Nicolson Calvert (15 May 1764 – 13 April 1841) was an English Whig politician.

==Life==
The son of Felix Calvert, a brewer from Southwark and Hunsdon, he was educated at Harrow School and at Trinity Hall, Cambridge.
In 1789 he married Frances Pery, daughter and co-heir of the 1st Viscount Pery, a powerful politician from Limerick in Ireland. They had six sons and two daughters. Their son, Felix (d. 1862), fought at the Battle of Waterloo while their second daughter Isabella (1793–1862) married Sir James Stronge, Bt. They lived at Hunsdon House in Hertfordshire, which he inherited from his uncle (also named Nicolson Calvert). His granddaughter Flora Louisa Calvert married Lt Col.
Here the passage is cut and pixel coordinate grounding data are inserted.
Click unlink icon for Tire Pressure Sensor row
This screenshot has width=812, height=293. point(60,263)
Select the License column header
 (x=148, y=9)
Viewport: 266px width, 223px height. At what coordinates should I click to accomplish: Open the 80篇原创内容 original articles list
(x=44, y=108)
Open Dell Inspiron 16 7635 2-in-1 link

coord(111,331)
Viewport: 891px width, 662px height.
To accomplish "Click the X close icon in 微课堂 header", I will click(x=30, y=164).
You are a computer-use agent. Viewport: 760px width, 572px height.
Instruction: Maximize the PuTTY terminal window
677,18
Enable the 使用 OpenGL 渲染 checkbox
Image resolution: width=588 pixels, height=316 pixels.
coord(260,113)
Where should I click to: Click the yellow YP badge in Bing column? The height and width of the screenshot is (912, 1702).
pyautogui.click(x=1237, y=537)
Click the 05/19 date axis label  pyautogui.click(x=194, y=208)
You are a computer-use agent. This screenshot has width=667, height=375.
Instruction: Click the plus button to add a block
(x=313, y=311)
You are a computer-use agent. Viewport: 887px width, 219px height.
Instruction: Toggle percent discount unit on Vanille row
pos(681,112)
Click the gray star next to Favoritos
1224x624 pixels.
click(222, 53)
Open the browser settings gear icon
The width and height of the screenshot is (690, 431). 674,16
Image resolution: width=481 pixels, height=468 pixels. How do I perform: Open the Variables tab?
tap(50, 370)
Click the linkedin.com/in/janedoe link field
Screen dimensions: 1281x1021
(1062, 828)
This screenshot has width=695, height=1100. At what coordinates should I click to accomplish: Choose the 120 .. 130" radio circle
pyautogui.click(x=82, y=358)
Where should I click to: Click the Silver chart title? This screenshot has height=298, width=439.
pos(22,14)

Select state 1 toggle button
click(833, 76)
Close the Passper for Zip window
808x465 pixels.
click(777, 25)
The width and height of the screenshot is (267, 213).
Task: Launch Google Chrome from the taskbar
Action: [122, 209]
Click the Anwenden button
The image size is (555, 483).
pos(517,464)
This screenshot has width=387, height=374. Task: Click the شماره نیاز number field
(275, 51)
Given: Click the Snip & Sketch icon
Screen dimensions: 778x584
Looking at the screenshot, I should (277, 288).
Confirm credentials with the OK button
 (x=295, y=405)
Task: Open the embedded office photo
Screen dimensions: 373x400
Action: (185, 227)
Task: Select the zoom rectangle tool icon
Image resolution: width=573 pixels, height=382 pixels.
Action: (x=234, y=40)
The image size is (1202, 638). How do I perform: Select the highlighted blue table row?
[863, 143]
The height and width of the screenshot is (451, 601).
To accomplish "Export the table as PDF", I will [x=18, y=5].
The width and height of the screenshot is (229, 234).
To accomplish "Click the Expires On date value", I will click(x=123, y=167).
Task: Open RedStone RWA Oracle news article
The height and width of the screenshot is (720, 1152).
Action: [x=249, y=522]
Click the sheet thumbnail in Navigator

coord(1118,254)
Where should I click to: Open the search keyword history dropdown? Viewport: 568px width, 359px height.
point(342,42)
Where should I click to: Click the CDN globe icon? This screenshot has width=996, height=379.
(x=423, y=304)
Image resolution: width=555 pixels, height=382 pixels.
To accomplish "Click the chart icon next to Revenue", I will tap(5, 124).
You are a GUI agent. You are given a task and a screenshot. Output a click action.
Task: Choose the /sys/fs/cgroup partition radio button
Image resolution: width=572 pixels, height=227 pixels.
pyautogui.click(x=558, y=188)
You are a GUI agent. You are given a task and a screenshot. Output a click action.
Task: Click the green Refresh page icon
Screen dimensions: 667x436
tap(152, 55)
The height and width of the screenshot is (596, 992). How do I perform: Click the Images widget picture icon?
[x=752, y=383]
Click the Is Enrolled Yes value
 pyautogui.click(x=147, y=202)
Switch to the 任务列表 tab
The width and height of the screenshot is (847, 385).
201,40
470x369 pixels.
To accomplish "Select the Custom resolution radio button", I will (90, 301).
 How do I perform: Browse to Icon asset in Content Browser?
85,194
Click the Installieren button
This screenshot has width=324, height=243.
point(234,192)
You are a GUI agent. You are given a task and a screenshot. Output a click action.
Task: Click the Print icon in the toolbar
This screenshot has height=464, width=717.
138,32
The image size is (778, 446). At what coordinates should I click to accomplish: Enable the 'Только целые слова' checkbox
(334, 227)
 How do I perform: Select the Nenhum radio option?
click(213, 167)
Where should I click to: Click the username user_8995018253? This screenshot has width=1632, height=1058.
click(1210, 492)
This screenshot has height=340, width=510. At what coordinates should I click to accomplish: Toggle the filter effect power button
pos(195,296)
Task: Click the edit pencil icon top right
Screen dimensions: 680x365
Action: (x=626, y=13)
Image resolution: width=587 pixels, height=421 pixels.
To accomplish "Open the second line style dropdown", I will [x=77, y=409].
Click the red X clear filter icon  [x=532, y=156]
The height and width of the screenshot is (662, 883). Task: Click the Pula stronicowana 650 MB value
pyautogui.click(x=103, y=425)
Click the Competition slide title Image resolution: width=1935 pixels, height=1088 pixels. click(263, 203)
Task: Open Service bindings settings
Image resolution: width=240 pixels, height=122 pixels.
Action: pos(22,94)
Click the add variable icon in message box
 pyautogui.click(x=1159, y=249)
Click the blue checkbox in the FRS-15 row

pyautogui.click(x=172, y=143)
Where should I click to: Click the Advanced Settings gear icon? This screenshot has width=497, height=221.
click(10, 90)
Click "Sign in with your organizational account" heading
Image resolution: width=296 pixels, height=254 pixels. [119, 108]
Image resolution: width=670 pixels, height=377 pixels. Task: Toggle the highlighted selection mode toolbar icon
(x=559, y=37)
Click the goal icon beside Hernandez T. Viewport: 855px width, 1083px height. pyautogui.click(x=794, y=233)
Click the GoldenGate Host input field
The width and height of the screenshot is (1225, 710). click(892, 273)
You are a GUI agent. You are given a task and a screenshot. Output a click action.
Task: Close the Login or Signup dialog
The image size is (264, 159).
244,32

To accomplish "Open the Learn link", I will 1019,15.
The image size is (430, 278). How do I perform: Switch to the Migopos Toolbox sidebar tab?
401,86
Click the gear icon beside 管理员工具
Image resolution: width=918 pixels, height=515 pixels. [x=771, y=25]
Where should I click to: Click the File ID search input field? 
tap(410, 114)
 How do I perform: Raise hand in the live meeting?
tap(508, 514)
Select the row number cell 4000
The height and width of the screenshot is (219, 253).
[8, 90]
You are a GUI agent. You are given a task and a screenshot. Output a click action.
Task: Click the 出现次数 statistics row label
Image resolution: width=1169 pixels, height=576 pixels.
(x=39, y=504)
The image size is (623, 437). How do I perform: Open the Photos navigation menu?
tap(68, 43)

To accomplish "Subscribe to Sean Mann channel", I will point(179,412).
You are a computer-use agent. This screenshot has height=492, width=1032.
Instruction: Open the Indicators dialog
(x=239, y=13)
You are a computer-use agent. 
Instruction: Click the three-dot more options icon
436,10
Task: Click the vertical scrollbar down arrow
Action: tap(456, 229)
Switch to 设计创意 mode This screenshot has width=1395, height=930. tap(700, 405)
Alfred Tippinge, and his great granddaughter Helena was the wife of Arthur Irwin Dasent.

==Career==
He was a Member of Parliament (MP) for the borough of Hertford from 1802 to 1826, and for the county of Hertfordshire from 1826 to 1834. He commanded the Eastern Battalion, Hertfordshire Local Militia, when it was raised at Hertford in 1808.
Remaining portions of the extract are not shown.